There are, of course, the refugees, millions of whom have fled their homes, overwhelming the neighbouring countries of Lebanon, Jordan and Turkey. Hundreds of thousands have marched into Europe – stunning that continent – while planeloads more were flown to new lives in distant Canada.

Then there are the gruesome attacks on Paris and other Western cities, claimed by the so-called Islamic State. Refugees have made up only a small number of the perpetrators, but the war nonetheless provided IS with a base to operate from in eastern Syria.

And then there's the increasingly nasty mood that has overtaken politics in Europe, the United States and elsewhere.

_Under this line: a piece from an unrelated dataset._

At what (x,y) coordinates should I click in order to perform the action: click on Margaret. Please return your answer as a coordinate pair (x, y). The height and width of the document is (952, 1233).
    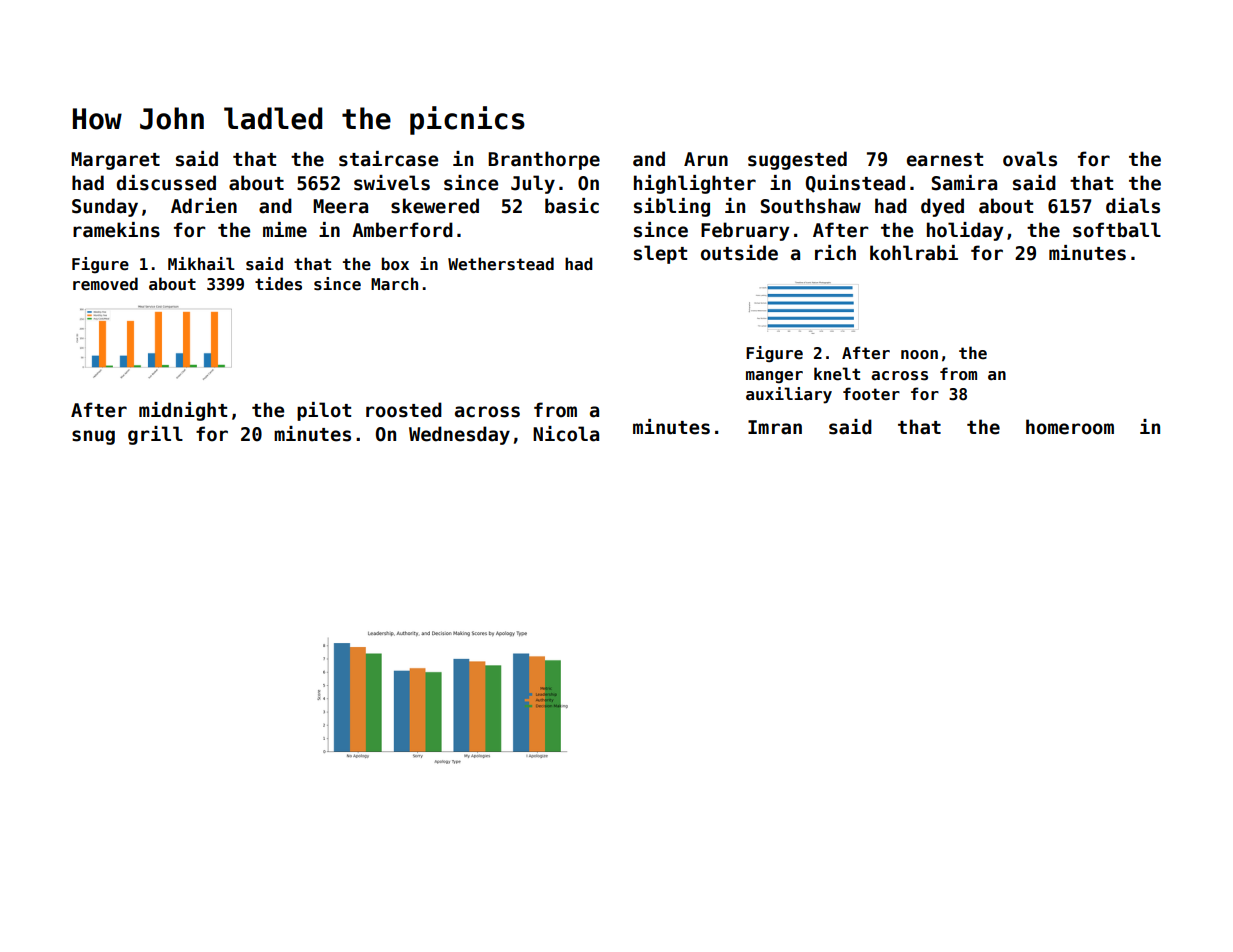
    Looking at the image, I should click on (115, 161).
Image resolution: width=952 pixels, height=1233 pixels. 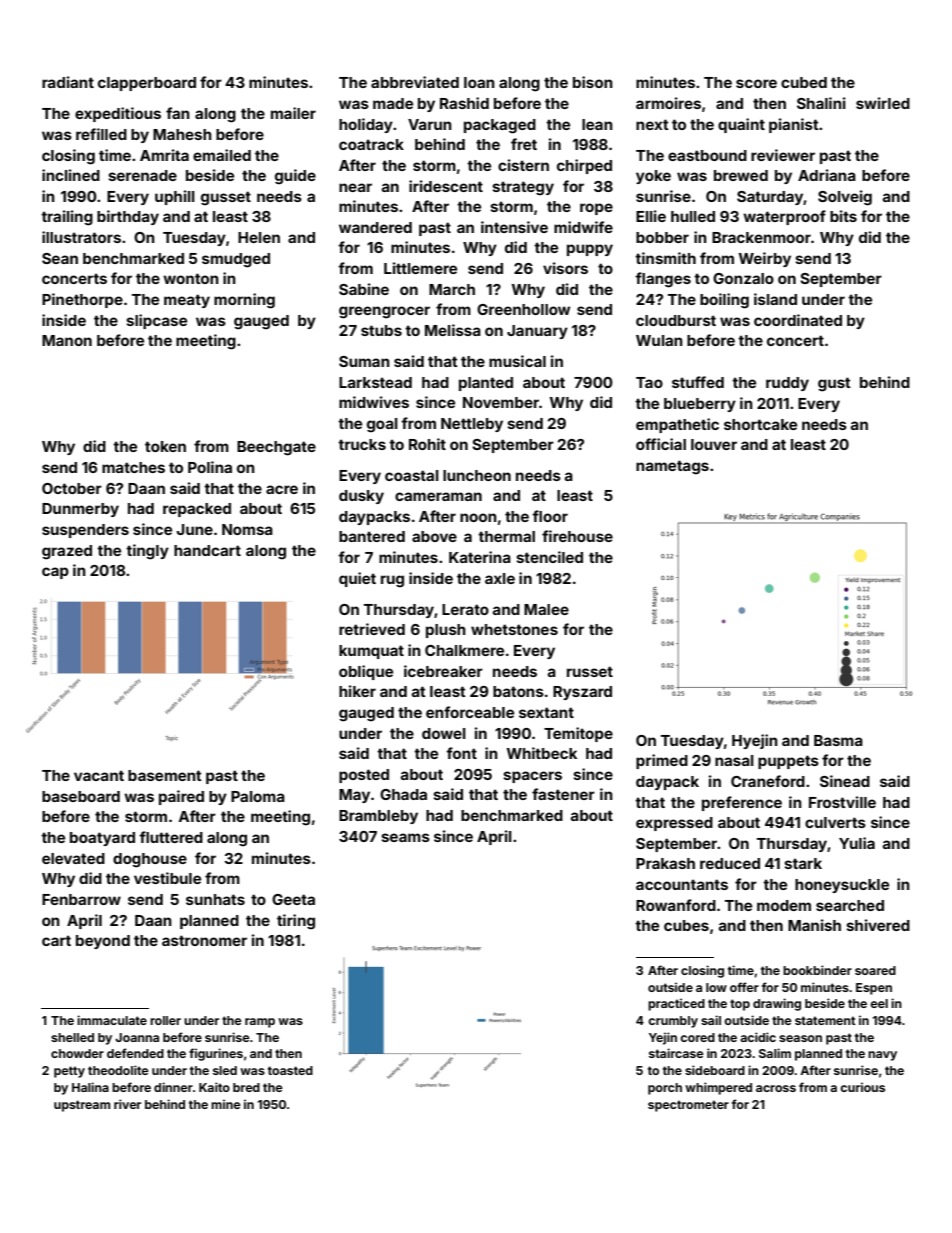 I want to click on chirped, so click(x=584, y=166).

Politicians from France's Marine Le Pen, to Hungary's Viktor Orban, to Austria's Norbert Hofer (who may on Sunday be elected Europe's first far-right head of state since the Second World War) have seen their popularity spike as refugees have streamed into Europe and IS took its grisly war into the West. The exaggerated spectre of Syrian refugees arriving en masse similarly helped fuel the United Kingdom's shocking vote for a "Brexit" from the European Union, and Donald Trump's stunning run to the White House.

This story is an attempt to better understand our turbulent era, and its starting point.

There were other moments I could have chosen to focus on. Sept. 11, 2001 is an obvious one. The invasion of Iraq in 2003 was another geopolitical earthquake, as was the global financial crisis of 2008.

But as tumult-inducing as those events were, it's the war in Syria that has pushed us into this period of even greater chaos.

Naief Abazid helped ignite the conflict – and all that's happened since – with his act of teenage defiance. But he's just one more victim of events beyond his control, badly knocked about by the upheaval of the past five years.

And, like the rest of us, he's deeply worried about what comes next.